**Task:**
List all lines of the data containing the word "computer".

Collection entries:

[Start of Attachment]

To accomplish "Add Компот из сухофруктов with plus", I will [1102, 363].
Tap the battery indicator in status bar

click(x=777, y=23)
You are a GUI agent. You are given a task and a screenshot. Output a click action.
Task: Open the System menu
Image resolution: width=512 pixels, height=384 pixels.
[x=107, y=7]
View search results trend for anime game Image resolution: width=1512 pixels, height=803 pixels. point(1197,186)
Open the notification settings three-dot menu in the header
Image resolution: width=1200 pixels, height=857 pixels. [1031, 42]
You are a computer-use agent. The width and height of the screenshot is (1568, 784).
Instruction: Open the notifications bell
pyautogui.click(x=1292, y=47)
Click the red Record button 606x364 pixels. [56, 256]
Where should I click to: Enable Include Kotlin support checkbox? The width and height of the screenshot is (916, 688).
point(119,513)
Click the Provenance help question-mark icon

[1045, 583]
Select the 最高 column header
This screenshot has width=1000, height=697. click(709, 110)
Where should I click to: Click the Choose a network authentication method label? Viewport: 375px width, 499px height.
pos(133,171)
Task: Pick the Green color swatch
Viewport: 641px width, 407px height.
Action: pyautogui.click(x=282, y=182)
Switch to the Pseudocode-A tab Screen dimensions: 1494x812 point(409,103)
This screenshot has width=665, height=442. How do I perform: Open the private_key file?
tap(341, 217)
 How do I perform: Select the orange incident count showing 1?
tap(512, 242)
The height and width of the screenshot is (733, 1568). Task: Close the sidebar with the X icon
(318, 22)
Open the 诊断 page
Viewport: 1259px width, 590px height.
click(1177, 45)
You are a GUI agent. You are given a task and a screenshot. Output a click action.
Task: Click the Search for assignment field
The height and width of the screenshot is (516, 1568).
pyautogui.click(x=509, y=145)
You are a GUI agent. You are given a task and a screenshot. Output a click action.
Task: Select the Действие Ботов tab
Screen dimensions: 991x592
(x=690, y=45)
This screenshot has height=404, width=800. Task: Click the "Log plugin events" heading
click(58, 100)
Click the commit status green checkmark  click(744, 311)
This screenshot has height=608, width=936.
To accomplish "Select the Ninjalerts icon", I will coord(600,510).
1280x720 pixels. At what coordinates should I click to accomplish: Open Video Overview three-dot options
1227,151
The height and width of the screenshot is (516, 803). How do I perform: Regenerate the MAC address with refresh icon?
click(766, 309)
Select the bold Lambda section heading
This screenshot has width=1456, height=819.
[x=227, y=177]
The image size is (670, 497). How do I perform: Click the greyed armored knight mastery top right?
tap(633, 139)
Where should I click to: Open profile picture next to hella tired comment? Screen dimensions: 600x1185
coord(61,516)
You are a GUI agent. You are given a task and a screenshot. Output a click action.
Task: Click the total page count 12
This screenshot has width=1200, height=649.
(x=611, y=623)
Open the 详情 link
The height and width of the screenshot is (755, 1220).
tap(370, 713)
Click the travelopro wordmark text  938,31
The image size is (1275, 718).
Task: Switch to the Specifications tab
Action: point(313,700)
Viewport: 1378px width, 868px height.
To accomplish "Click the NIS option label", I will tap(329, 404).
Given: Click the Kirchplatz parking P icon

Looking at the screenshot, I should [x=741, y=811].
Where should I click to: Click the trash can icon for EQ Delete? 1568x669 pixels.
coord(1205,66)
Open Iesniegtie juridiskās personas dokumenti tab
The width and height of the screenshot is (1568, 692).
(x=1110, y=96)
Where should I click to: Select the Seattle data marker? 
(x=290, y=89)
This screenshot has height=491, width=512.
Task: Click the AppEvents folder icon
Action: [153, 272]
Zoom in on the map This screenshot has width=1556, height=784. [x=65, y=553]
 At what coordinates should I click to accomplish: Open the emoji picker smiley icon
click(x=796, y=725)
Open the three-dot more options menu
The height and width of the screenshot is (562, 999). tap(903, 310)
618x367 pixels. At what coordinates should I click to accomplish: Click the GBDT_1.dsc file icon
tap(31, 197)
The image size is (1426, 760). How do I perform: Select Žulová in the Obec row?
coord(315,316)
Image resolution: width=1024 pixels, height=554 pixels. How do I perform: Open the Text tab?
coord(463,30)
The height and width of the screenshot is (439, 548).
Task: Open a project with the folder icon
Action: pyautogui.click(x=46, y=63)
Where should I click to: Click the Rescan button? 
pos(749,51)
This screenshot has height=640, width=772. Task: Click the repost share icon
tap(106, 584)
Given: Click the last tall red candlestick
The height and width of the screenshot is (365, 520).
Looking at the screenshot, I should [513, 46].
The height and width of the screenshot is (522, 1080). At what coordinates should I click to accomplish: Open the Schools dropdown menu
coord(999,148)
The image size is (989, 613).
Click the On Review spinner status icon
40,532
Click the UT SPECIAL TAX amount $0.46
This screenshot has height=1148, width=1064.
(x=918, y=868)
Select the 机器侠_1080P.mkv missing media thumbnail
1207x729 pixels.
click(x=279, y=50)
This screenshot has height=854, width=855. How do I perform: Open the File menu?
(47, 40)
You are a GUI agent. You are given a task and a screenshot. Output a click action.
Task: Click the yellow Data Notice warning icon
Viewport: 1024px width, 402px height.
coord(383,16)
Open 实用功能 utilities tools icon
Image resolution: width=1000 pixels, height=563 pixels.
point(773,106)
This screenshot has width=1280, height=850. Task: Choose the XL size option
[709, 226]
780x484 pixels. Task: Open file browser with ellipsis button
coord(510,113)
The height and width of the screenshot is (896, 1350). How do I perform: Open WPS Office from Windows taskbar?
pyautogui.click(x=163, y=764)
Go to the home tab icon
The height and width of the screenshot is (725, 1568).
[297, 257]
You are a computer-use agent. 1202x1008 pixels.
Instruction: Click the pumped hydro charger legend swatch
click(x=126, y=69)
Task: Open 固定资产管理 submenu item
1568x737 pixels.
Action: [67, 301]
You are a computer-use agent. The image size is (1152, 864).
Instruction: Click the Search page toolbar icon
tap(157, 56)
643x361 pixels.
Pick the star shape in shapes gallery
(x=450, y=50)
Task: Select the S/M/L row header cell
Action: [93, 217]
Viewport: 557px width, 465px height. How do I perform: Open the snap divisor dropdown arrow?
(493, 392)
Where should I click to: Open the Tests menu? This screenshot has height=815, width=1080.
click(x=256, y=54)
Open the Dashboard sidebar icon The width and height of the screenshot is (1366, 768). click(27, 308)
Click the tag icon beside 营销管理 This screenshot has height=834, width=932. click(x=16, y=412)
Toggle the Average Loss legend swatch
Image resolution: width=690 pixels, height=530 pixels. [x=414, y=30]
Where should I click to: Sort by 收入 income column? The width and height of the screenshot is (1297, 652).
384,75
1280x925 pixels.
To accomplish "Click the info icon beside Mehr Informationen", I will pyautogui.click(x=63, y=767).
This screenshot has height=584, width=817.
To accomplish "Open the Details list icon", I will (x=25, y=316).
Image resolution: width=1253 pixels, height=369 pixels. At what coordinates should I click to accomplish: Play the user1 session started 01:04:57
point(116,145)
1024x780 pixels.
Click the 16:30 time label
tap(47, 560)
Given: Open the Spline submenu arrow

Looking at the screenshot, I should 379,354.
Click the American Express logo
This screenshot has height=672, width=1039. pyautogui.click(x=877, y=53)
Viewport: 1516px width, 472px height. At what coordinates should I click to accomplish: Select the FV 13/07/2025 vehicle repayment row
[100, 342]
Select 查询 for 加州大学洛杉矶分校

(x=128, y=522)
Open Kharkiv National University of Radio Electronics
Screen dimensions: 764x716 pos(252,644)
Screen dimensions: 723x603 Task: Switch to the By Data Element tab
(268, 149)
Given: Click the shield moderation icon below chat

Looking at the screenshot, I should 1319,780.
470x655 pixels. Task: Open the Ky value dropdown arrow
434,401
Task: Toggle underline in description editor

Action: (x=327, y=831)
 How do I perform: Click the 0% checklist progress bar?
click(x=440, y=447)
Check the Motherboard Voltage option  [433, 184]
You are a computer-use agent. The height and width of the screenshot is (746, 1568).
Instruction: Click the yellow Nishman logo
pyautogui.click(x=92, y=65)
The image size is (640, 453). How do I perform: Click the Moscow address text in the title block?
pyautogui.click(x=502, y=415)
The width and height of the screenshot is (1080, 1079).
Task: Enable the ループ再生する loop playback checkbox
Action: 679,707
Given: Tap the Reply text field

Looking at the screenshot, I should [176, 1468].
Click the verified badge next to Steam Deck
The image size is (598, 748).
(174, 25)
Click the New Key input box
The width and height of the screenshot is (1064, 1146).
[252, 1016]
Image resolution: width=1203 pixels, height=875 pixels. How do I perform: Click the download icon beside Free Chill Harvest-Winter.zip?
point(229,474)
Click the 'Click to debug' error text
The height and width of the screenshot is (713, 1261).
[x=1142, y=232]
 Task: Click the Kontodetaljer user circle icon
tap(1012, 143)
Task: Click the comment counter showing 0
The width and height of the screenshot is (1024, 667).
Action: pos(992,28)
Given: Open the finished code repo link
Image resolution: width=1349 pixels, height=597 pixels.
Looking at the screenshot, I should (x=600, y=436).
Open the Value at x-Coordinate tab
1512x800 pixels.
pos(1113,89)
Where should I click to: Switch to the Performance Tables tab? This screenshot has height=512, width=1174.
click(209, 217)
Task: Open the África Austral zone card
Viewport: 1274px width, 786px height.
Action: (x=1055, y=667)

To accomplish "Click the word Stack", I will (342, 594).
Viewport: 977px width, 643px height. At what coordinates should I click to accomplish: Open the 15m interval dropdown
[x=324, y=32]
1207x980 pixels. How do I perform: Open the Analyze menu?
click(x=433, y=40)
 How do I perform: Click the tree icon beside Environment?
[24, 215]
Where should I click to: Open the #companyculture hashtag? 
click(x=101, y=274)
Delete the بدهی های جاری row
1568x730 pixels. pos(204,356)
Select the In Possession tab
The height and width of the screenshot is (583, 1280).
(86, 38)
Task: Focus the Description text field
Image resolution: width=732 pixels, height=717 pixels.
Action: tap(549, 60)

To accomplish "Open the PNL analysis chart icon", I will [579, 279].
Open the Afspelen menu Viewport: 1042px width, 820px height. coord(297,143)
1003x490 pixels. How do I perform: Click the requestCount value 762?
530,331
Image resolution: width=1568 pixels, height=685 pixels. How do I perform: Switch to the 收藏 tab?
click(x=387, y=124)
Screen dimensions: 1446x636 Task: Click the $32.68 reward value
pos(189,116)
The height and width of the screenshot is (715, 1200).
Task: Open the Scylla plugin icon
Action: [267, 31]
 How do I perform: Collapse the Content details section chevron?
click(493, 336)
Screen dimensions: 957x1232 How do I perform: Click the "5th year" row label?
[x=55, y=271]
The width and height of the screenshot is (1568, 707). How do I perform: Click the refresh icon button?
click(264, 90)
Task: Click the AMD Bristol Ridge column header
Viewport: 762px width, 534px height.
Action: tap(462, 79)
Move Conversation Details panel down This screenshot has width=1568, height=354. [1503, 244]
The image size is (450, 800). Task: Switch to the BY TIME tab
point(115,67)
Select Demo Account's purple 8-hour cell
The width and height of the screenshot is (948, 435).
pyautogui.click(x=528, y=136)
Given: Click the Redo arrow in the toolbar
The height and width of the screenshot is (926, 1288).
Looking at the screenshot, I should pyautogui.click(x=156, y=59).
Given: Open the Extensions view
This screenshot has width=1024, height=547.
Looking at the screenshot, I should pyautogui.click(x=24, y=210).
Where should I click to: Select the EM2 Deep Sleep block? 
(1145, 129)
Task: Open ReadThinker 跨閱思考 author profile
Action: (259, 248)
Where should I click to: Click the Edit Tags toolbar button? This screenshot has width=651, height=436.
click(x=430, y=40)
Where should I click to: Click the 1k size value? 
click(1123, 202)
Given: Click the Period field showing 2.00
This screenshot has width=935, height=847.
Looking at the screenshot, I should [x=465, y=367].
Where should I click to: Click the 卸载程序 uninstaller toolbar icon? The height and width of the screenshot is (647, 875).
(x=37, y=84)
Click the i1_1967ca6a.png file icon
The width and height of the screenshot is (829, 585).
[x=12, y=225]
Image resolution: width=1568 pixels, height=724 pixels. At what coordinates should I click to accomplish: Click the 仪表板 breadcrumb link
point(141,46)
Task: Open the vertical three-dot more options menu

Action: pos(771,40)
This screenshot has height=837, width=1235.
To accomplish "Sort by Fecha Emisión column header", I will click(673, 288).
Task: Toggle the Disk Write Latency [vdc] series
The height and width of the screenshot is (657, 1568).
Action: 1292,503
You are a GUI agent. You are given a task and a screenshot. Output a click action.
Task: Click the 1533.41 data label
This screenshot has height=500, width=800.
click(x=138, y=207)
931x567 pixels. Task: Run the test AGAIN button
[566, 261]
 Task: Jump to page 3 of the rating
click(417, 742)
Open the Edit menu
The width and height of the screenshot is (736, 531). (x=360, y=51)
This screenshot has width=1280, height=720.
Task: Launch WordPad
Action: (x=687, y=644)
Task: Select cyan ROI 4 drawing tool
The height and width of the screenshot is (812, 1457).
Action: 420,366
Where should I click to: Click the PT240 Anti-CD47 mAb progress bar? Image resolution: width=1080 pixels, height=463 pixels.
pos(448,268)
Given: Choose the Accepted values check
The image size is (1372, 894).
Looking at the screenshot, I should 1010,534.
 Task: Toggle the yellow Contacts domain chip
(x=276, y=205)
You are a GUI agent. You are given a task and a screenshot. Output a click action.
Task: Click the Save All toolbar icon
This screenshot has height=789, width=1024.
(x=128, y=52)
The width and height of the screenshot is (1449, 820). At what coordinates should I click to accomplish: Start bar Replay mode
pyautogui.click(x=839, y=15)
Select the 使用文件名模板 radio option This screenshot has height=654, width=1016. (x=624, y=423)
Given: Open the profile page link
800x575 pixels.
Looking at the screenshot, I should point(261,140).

[End of Attachment]

**Result of the exercise:**
You are a computer-use agent. The width and height of the screenshot is (1568, 784).
You are a computer-use agent. 1202x1008 pixels.
You are a computer-use agent. The image size is (1152, 864).
You are a computer-use agent. The height and width of the screenshot is (746, 1568).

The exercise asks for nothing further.